The low-fat era left a long shadow. Decades of nutrition advice built around reducing dietary fat produced a generation of people afraid of olive oil and avocados while freely eating fat-free yogurt loaded with added sugar. Total fat intake, as it turns out, is a poor predictor of health outcomes or body composition. Fat source is a much better one.
Saturated Fat Isn’t Uniform
Not all saturated fats behave the same way metabolically. The saturated fat in coconut oil (predominantly medium-chain triglycerides) is handled differently by the body than the long-chain saturated fats in processed meat and commercial baked goods. Lumping them together under “saturated fat to limit” produces vague dietary advice that doesn’t hold up in practice.
More useful: think about where your saturated fat is coming from and what else arrives with it. Grass-fed dairy carries some saturated fat, but it also delivers conjugated linoleic acid, fat-soluble vitamins, and protein. A fast-food pastry carries saturated fat alongside refined flour, trans fats, and little else nutritionally. These aren’t equivalent exposures.

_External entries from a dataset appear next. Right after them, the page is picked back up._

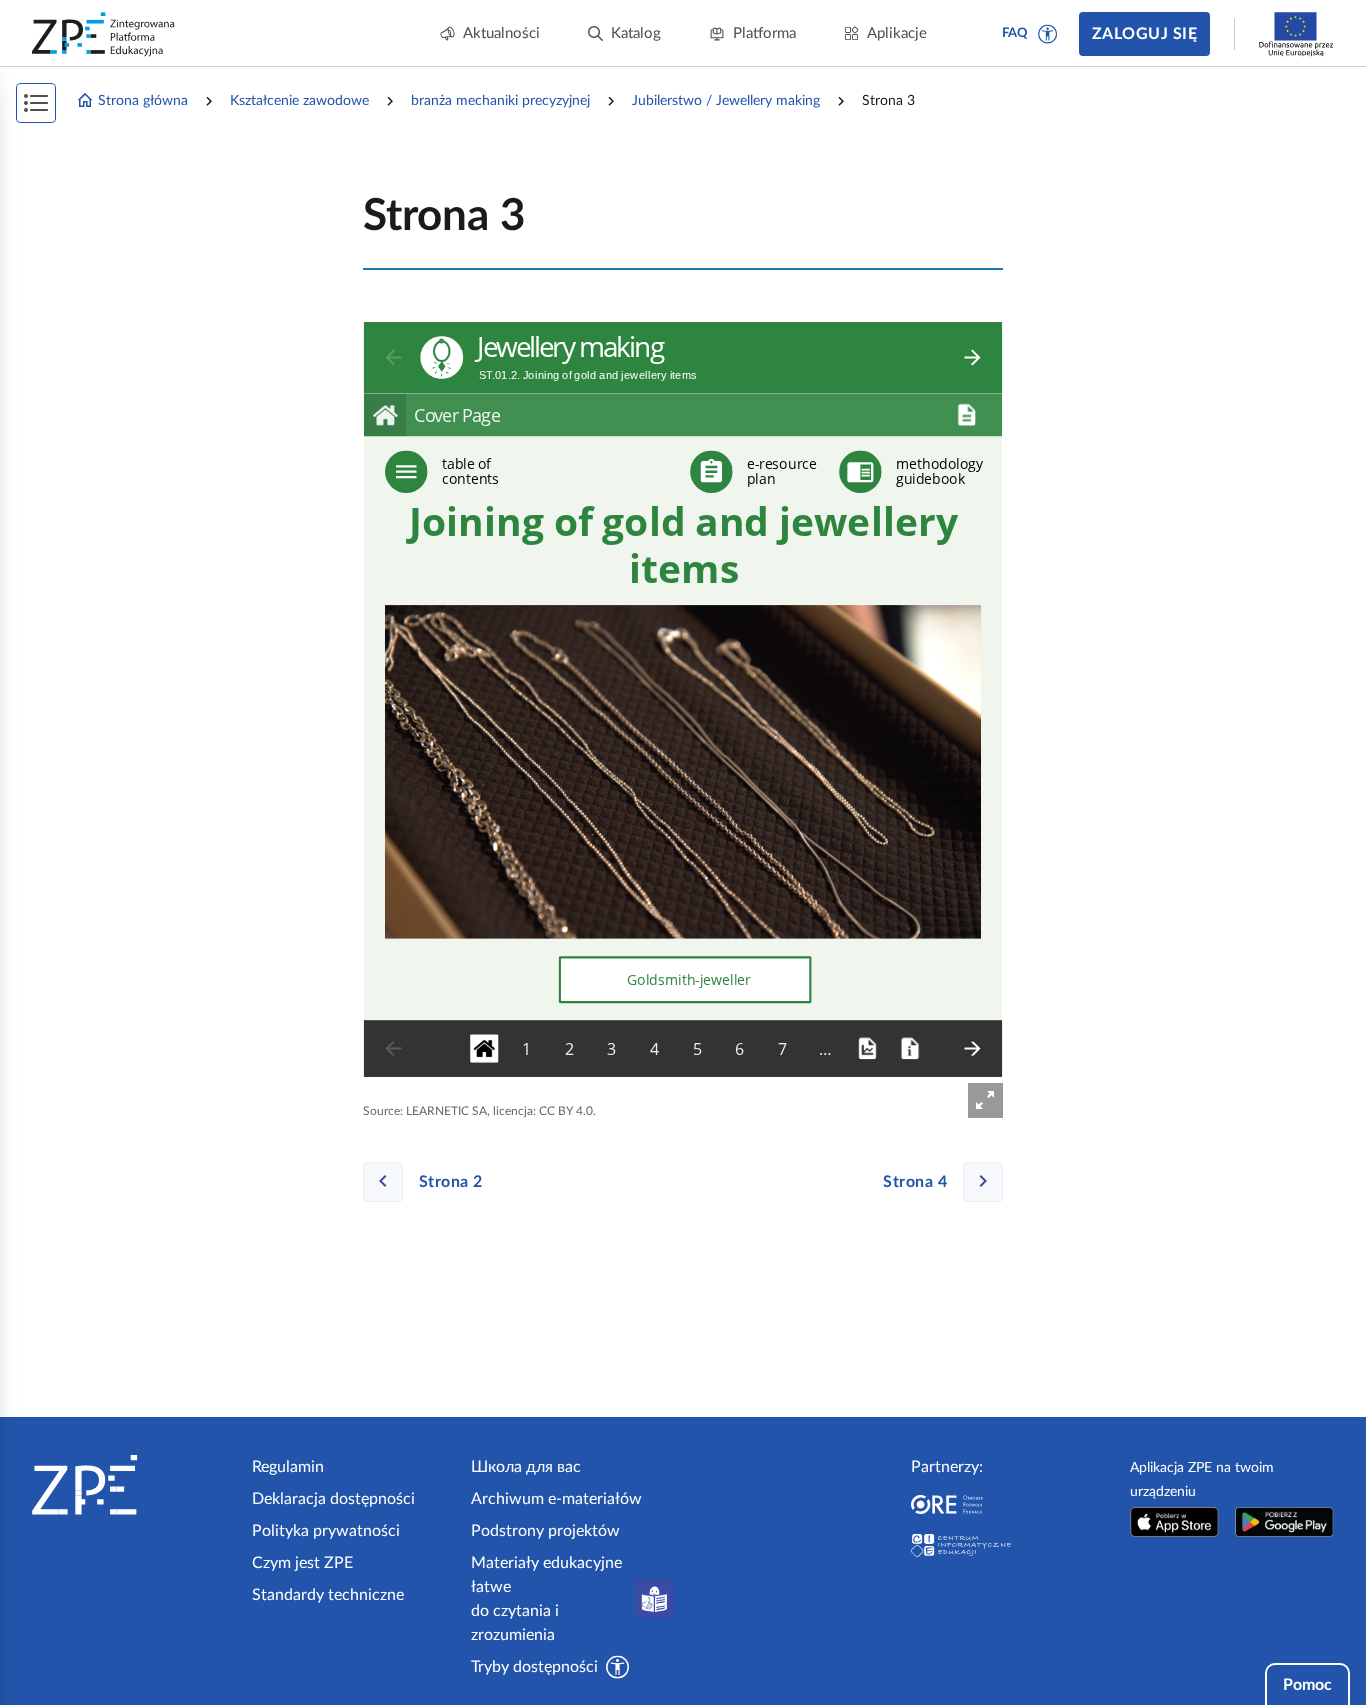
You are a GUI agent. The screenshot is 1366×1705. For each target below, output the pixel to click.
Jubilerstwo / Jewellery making (726, 101)
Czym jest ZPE (302, 1563)
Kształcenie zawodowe (299, 101)
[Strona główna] (134, 1485)
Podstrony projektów (545, 1531)
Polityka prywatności (326, 1531)
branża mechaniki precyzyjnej (500, 101)
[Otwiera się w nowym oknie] (1174, 1522)
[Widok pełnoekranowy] (985, 1100)
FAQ (1015, 33)
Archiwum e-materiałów (556, 1499)
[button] (1048, 34)
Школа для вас (526, 1467)
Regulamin (288, 1467)
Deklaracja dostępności (333, 1499)
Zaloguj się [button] (1144, 34)
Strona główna (143, 101)
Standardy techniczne (328, 1595)
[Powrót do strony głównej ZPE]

The Omega-6 Overload Nobody Talks About
Industrially refined seed oils - soybean, corn, sunflower, cottonseed - dominate the food supply, particularly in packaged foods and restaurant cooking. These are high in linoleic acid, an omega-6 polyunsaturated fat. Omega-6 fats aren’t inherently harmful, but the ratio of omega-6 to omega-3 in typical Western diets has shifted dramatically over the past century, with current estimates suggesting ratios of 15:1 or higher, versus an ancestral pattern closer to 4:1.
The downstream effects on inflammation remain an active research area, but it’s a reasonable practical position to reduce refined seed oil exposure and increase omega-3 sources - fatty fish, walnuts, flaxseed - rather than obsess over total fat grams.
The Practical Restructure
If you’re currently eating a low-fat diet out of habit rather than intention, the adjustment isn’t dramatic. Replace refined seed oils in cooking with olive oil or butter. Add a fatty fish meal twice a week - sardines, salmon, mackerel. Use whole food fat sources like eggs, nuts, and avocado rather than fat-free versions of foods that were never meant to be fat-free.
Fat slows gastric emptying, supports fat-soluble vitamin absorption (A, D, E, K), and contributes to satiety in a way that fat-free processed alternatives rarely replicate.
The gram count on your macro tracker matters less than what you’re actually putting in the pan.